Zimbabwe : la colère gronde, signe d’une menace contre Mugabe

Manifestations, grève générale et mobilisation sur les réseaux sociaux sur fond de crise économique secouent le Zimbabwe, pays où la contestation s’exprime rarement au grand jour, signe d’un ras-le-bol grandissant de la population contre le président Robert Mugabe selon des analystes.

L’économie du Zimbabwe est plongée dans une crise sans fin depuis plus d’une décennie. Les banques manquent cruellement de liquidités, tout comme le gouvernement qui n’a pas pu payer en juin les salaires des fonctionnaires, à l’exception de ceux des forces de l’ordre.

Les autorités ont interdit l’importation de produits de première nécessité, comme l’huile et le lait en poudre, officiellement pour favoriser les produits locaux. Mais la décision a été très mal accueillie au moment où le pays est frappé par une grave sécheresse, qui menace de faim des millions de personnes.

« Les gens commencent à se demander qui est la source de leurs problèmes. La colère monte », souligne Rushweat Mukundu, analyste politique à l’Institut pour la démocratie au Zimbabwe, basé à Harare.

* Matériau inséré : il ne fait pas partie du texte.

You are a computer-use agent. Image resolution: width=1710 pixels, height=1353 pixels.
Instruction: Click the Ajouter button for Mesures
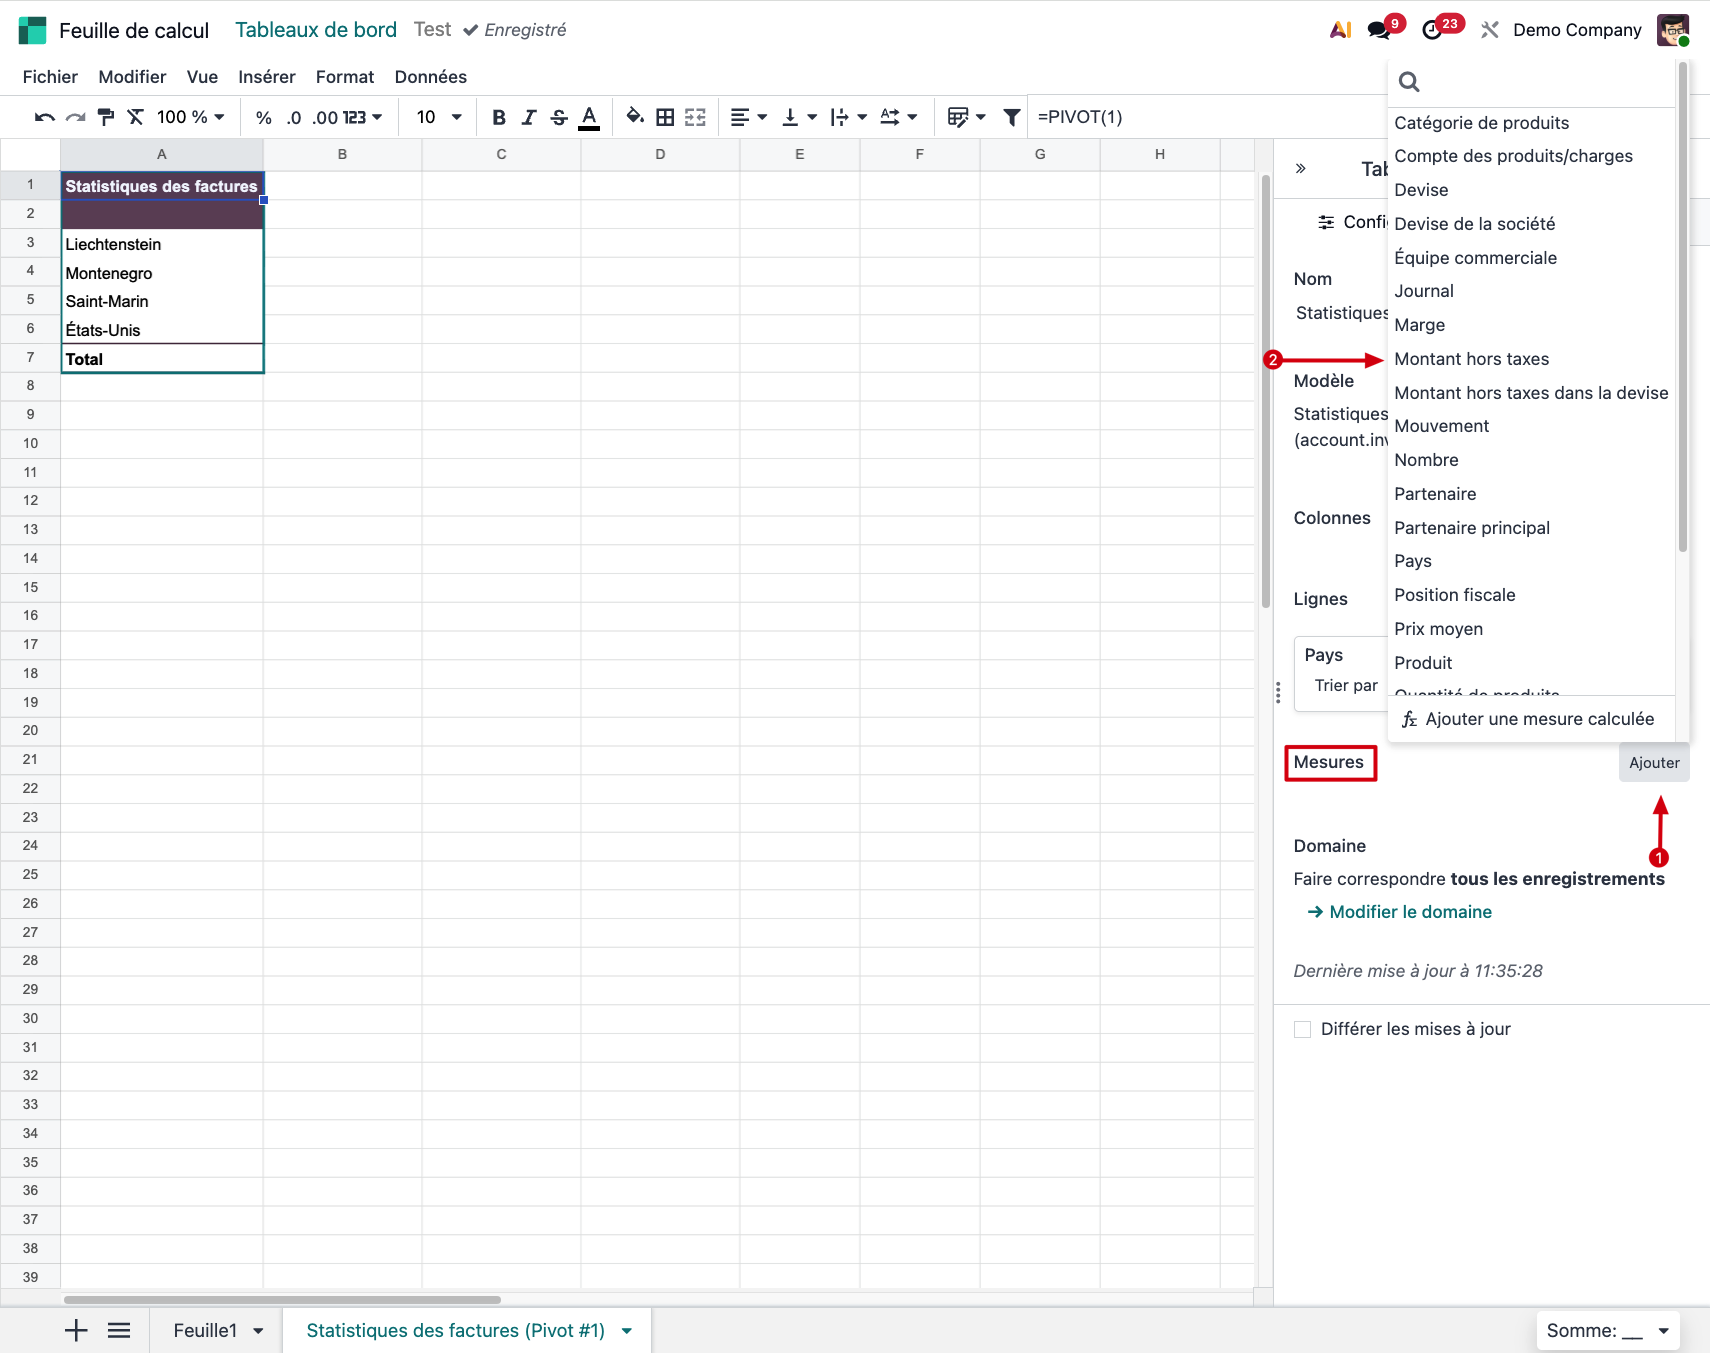click(x=1654, y=762)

« Les actes spontanés auxquels on assiste pourraient s’intensifier jusqu’à un soulèvement » contre le président Mugabe, qui dirige son pays d’une main de fer depuis 1980, affirme-t-il à l’AFP.

Les manifestations mettent en lumière la frustration grandissante de la population, d’habitude étouffée par les forces de sécurité, dans un pays où 90% des actifs n’ont pas d’emploi formel.

Mercredi, le pays a tourné au ralenti lors d’une grève générale à l’appel des syndicats, événement rarissime: de nombreux commerces, écoles et tribunaux sont restés fermés, tandis que les transports en commun étaient paralysés.

Déjà, en début de semaine, les chauffeurs de transports en commun avaient protesté contre la corruption policière. Les autorités ont procédé à une centaine d’arrestations.

Quelques jours plus tôt, environ 70 personnes avaient été interpellées au poste-frontière de Beitbridge (sud), frontalier de l’Afrique du Sud, alors qu’elles dénonçaient l’interdiction d’importer des produits de première nécessité.

« Les fonctionnaires qui étaient loyaux au gouvernement parce qu’ils recevaient leur salaire et profitaient de leur position pour se remplir un peu les poches font désormais partie des mécontents », constate Rushweat Mukundu.

Même la police et l’armée – essentielles à Robert Mugabe pour se maintenir au pouvoir – ont été payées avec une douzaine de jours de retard le mois dernier.

Vendredi, M. Mugabe a une fois de plus rejeté sur les puissances occidentales la responsabilité du retard du paiement des salaires des fonctionnaires.

« Le paiement des salaires peut être retardé à cause des sanctions », s’est-il justifié lors d’un meeting politique.

Ces sanctions, imposées par les pays occidentaux en raison des violations des droits de l’homme au Zimbabwe, ne visent toutefois que le président et son entourage.

Mugabe indéboulonnable ? 

Pour sortir de l’impasse, Harare cherche à négocier un emprunt auprès du Fonds monétaire international (FMI), mais les donateurs internationaux restent méfiants vis-à-vis d’une aide qui pourrait maintenir sous perfusion le régime Mugabe plutôt qu’encourager des réformes.

Le Zimbabwe, qui a abandonné sa monnaie à la faveur du dollar américain en 2009 pour mettre fin à l’hyperinflation, dépense plus de 80% de ses revenus dans les salaires des fonctionnaires et compte parmi les pays les plus corrompus au monde.

« Il y a une incapacité à régler la crise. Rien en dehors de réformes politiques et économiques ne mettra fin à la crise », estime Ibbo Mandaza, à la tête de l’institut Southern Africa Political and Economic Series.

« Les forces de sécurité ont eu la main lourde (contre les manifestants) en frappant et en détenant de façon arbitraire des militants », estime pour sa part Robert Besseling, à la tête de EXXAfrica, spécialisé dans l’intelligence économique. « Un coup militaire ou toute autre forme d’intervention est de plus en plus probable », affirme-t-il.

Mais Robert Mugabe, héros de l’indépendance et plus vieux chef d’Etat du monde en exercice, a prévu de se présenter à la présidentielle en 2018. Il aura alors 94 ans.

Dans ce contexte délétère, un mouvement lancé sur les médias sociaux, #ThisFlag (#CeDrapeau), a rapidement pris de l’ampleur.

Le pasteur baptiste Evan Mawarire, à l’origine du mouvement, s’est rapidement fait un nom en publiant une vidéo sur internet où il s’en prend à la corruption et à l’incurie du gouvernement. Il a suggéré une nouvelle grève générale la semaine prochaine.